El menghela napas. Ia tak mengerti dengan takdir yang harus ia terima. Hira terpaksa dengan semua ini. El tak mungkin memaksakan hati yang tak ikhlas menerima pinangannya. Ia bersyukur, karena ia mendengarnya langsung dari Hira tanpa El menanyakannya langsung.
El bangkit dari duduknya. Ia menghampiri Hira.

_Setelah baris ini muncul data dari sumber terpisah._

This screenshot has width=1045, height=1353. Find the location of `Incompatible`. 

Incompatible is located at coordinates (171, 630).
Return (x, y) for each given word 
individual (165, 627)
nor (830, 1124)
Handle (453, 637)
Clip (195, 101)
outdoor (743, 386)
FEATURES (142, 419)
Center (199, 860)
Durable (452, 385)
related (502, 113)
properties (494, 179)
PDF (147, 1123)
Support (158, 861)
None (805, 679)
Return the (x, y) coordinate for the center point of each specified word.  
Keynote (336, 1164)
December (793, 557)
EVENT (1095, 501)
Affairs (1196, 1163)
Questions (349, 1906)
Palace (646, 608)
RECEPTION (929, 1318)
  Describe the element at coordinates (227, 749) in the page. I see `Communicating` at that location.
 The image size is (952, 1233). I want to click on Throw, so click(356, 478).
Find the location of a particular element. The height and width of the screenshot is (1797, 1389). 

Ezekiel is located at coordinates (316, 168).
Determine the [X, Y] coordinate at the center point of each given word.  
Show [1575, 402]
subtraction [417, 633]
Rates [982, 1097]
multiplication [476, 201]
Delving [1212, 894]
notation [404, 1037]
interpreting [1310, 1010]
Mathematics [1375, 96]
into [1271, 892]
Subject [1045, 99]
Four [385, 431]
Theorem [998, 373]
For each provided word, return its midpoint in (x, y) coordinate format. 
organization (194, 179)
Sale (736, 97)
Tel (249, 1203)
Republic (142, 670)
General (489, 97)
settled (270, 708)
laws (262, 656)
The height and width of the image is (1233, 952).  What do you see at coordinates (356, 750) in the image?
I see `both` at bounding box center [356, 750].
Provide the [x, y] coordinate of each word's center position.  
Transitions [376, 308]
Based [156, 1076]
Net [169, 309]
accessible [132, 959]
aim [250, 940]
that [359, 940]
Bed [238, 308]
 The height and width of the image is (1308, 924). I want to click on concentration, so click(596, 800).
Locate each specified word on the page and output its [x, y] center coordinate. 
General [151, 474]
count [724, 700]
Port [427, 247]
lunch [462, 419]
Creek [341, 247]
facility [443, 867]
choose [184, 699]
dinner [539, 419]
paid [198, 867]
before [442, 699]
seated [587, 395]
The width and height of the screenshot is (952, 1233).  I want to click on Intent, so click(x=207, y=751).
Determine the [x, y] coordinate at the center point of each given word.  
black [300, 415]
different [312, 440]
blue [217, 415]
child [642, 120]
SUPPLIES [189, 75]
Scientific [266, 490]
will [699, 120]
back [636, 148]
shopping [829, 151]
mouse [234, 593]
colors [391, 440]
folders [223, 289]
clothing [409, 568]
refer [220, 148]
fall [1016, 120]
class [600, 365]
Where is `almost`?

"El," lirih Hira, masih bisa di dengar.
Mona tertegun pada sosok El.
"Saya bersyukur mendengar penjelasan langsung darimu tanpa saya bertanya. Saya memang merasa ragu, tapi Ayahmu menguatkanku, dan keraguanku terungkap. Kamu tak perlu khawatir. Saya akan membatalkan semua ini dan kerja sama antara perusahaanku dan perusahaan Ayahmu tak akan kucabut. Kamu berhak memilih keputusanmu sendiri. Saya tak berhak memaksamu untuk menikah dengan saya hanya karena ikatan perusahaan. Saya akan mencari alasan untuk menolak semua ini tanpa menyakiti hati mereka. Terima kasih untuk kejujurannya. Saya pamit. Assalamu'alaikum." El berlalu pergi tanpa mendengar jawaban dari Hira.
Hira masih terdiam, tak menyangka El mendengar perkataannya dengan Mona.
El keluar dari kafe itu dan di saat bersamaan Wijaya tiba di kafe. El tersenyum pada Wijaya.
"Maaf jika sudah menunggu lama. Tadi saya terjebak macet." Wijaya terlihat cemas.
"Tidak masalah." El tersenyum ramah.
Tersenyum ramah, tapi hatinya risau memikirkan masalah antara ia dan Hira.
"Mari masuk." Wijaya mengajak El masuk.
"Tunggu, Pak. Maaf, lebih baik kita cari tempat lain saja. Saya merasa tempat ini terlalu panas." El mencari alasan. Ia tak mungkin mengatakan, jika di dalam sana ada Hira.
Wijaya merasa bingung, tapi ia segera menuruti permintaan El.
Mereka pun mencari tempat baru untuk berdiskusi.